(Beginning of Excerpted records)

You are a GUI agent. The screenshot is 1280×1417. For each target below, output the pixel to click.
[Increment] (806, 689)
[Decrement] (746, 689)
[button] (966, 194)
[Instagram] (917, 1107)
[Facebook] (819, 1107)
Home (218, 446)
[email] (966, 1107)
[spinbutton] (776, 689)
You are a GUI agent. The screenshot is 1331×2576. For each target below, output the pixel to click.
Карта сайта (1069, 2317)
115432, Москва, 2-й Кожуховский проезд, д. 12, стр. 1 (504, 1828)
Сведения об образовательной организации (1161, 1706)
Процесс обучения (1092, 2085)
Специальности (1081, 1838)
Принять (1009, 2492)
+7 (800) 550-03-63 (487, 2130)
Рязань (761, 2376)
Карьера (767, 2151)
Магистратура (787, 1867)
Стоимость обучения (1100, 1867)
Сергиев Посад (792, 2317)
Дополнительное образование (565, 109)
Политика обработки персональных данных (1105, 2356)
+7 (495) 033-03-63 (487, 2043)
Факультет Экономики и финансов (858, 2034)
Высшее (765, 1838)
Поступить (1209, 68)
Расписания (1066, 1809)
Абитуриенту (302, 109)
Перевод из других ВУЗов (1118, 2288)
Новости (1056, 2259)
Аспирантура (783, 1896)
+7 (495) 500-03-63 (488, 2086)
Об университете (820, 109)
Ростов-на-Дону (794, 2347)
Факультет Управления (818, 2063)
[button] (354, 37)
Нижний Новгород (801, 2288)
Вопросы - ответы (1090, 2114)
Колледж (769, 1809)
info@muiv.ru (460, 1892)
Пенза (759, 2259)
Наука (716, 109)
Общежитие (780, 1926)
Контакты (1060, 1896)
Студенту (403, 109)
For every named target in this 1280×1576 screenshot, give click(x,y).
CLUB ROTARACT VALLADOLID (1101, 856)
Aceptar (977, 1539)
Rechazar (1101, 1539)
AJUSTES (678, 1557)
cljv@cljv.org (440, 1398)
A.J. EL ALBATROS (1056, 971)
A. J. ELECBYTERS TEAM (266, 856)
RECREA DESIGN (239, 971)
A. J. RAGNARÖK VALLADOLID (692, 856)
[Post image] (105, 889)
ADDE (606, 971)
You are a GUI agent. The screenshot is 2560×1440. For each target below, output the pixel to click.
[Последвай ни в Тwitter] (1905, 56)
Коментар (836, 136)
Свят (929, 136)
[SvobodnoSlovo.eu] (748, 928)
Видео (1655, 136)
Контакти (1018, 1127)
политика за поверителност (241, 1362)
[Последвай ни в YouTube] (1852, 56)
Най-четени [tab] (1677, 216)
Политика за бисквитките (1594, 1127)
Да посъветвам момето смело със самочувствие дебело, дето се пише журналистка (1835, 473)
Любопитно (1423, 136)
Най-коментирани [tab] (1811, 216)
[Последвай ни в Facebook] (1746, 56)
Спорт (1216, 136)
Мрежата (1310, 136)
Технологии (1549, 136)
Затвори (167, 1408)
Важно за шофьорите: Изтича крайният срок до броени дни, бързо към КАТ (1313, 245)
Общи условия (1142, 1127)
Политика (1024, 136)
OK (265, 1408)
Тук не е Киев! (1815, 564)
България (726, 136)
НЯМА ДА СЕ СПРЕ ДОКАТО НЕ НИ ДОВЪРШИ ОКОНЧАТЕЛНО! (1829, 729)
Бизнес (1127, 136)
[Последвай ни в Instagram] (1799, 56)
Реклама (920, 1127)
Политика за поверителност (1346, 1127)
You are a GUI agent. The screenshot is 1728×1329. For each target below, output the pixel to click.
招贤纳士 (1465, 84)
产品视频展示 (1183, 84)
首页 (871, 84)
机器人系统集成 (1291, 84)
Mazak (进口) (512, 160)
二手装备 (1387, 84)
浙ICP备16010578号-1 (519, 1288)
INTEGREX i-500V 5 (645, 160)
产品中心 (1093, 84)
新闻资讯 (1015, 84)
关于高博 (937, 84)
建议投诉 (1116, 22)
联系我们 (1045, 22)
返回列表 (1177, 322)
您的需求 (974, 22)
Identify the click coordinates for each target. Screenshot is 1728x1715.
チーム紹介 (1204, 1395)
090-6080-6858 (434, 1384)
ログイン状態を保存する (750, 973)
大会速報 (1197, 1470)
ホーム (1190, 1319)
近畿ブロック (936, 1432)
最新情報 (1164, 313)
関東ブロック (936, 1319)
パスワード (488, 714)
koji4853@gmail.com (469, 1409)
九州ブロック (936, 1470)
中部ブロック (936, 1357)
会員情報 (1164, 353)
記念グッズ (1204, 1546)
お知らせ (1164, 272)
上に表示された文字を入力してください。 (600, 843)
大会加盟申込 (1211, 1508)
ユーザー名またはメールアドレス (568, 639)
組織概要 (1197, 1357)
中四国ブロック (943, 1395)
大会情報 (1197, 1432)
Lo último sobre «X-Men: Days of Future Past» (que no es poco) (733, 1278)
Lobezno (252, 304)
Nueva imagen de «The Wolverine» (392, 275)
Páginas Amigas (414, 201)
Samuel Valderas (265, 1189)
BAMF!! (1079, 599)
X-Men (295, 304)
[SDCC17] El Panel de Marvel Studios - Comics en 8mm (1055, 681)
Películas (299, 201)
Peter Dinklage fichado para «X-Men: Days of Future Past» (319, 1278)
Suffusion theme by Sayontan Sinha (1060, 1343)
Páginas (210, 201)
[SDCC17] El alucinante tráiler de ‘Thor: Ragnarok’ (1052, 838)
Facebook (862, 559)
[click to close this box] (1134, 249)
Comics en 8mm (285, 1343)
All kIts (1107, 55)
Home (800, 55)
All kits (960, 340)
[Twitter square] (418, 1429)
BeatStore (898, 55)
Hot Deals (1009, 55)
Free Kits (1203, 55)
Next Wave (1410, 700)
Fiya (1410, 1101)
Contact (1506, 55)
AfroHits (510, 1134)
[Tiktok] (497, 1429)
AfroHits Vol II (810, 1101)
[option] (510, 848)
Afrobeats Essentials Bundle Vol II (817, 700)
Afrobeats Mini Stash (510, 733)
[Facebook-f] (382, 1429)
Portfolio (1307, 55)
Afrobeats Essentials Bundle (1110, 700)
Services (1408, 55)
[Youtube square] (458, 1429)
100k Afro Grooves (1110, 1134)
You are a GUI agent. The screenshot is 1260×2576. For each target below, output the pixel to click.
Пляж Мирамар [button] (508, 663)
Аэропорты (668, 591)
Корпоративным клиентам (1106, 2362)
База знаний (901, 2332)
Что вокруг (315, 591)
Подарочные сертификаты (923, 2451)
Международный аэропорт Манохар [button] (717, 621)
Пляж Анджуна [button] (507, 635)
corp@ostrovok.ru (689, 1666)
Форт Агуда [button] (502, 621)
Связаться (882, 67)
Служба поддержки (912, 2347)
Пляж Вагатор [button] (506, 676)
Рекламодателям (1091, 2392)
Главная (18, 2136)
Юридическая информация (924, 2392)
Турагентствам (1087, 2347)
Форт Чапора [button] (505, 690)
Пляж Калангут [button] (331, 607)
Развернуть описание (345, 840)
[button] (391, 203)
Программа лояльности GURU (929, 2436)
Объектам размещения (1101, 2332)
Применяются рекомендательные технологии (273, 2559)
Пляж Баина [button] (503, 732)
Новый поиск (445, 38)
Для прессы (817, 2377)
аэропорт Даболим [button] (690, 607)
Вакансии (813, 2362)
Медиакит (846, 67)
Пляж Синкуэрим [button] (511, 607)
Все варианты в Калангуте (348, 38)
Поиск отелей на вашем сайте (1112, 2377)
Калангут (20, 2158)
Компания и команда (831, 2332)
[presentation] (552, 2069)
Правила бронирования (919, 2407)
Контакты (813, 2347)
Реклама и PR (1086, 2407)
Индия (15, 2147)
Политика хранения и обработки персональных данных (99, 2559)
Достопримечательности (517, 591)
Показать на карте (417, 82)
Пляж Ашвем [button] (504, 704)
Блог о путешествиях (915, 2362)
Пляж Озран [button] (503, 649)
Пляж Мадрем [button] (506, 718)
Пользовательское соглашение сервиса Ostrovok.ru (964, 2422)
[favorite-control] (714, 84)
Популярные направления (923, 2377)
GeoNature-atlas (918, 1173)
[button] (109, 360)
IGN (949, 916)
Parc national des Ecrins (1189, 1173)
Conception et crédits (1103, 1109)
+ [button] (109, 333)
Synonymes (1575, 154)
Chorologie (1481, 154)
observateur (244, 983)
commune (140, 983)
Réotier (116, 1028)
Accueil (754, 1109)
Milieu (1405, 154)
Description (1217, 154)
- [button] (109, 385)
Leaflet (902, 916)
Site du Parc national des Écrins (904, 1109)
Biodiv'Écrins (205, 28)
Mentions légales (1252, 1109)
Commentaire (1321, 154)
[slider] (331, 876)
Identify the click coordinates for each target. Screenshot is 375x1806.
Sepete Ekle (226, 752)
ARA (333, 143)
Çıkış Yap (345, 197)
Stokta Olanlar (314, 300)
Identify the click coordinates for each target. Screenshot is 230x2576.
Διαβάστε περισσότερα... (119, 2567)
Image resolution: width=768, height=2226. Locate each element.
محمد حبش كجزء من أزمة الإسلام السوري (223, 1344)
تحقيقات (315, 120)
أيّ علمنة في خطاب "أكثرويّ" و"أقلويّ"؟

(End of Excerpted records)

### Problem to solve:
Look back at the entries above. Retype the line with "You are a GUI agent. The screenshot is 1331×2576.", the line with "Важно за шофьорите: Изтича", and all lines in between.

### Answer below:
You are a GUI agent. The screenshot is 1331×2576. For each target below, output the pixel to click.
Карта сайта (1069, 2317)
115432, Москва, 2-й Кожуховский проезд, д. 12, стр. 1 (504, 1828)
Сведения об образовательной организации (1161, 1706)
Процесс обучения (1092, 2085)
Специальности (1081, 1838)
Принять (1009, 2492)
+7 (800) 550-03-63 (487, 2130)
Рязань (761, 2376)
Карьера (767, 2151)
Магистратура (787, 1867)
Стоимость обучения (1100, 1867)
Сергиев Посад (792, 2317)
Дополнительное образование (565, 109)
Политика обработки персональных данных (1105, 2356)
+7 (495) 033-03-63 (487, 2043)
Факультет Экономики и финансов (858, 2034)
Высшее (765, 1838)
Поступить (1209, 68)
Расписания (1066, 1809)
Абитуриенту (302, 109)
Перевод из других ВУЗов (1118, 2288)
Новости (1056, 2259)
Аспирантура (783, 1896)
+7 (495) 500-03-63 (488, 2086)
Об университете (820, 109)
Ростов-на-Дону (794, 2347)
Факультет Управления (818, 2063)
[button] (354, 37)
Нижний Новгород (801, 2288)
Вопросы - ответы (1090, 2114)
Колледж (769, 1809)
info@muiv.ru (460, 1892)
Пенза (759, 2259)
Наука (716, 109)
Общежитие (780, 1926)
Контакты (1060, 1896)
Студенту (403, 109)
For every named target in this 1280×1576 screenshot, give click(x,y).
CLUB ROTARACT VALLADOLID (1101, 856)
Aceptar (977, 1539)
Rechazar (1101, 1539)
AJUSTES (678, 1557)
cljv@cljv.org (440, 1398)
A.J. EL ALBATROS (1056, 971)
A. J. ELECBYTERS TEAM (266, 856)
RECREA DESIGN (239, 971)
A. J. RAGNARÖK VALLADOLID (692, 856)
[Post image] (105, 889)
ADDE (606, 971)
You are a GUI agent. The screenshot is 2560×1440. For each target below, output the pixel to click.
[Последвай ни в Тwitter] (1905, 56)
Коментар (836, 136)
Свят (929, 136)
[SvobodnoSlovo.eu] (748, 928)
Видео (1655, 136)
Контакти (1018, 1127)
политика за поверителност (241, 1362)
[Последвай ни в YouTube] (1852, 56)
Най-четени [tab] (1677, 216)
Политика за бисквитките (1594, 1127)
Да посъветвам момето смело със самочувствие дебело, дето се пише журналистка (1835, 473)
Любопитно (1423, 136)
Най-коментирани [tab] (1811, 216)
[Последвай ни в Facebook] (1746, 56)
Спорт (1216, 136)
Мрежата (1310, 136)
Технологии (1549, 136)
Затвори (167, 1408)
Важно за шофьорите: Изтича крайният срок до броени дни, бързо към КАТ (1313, 245)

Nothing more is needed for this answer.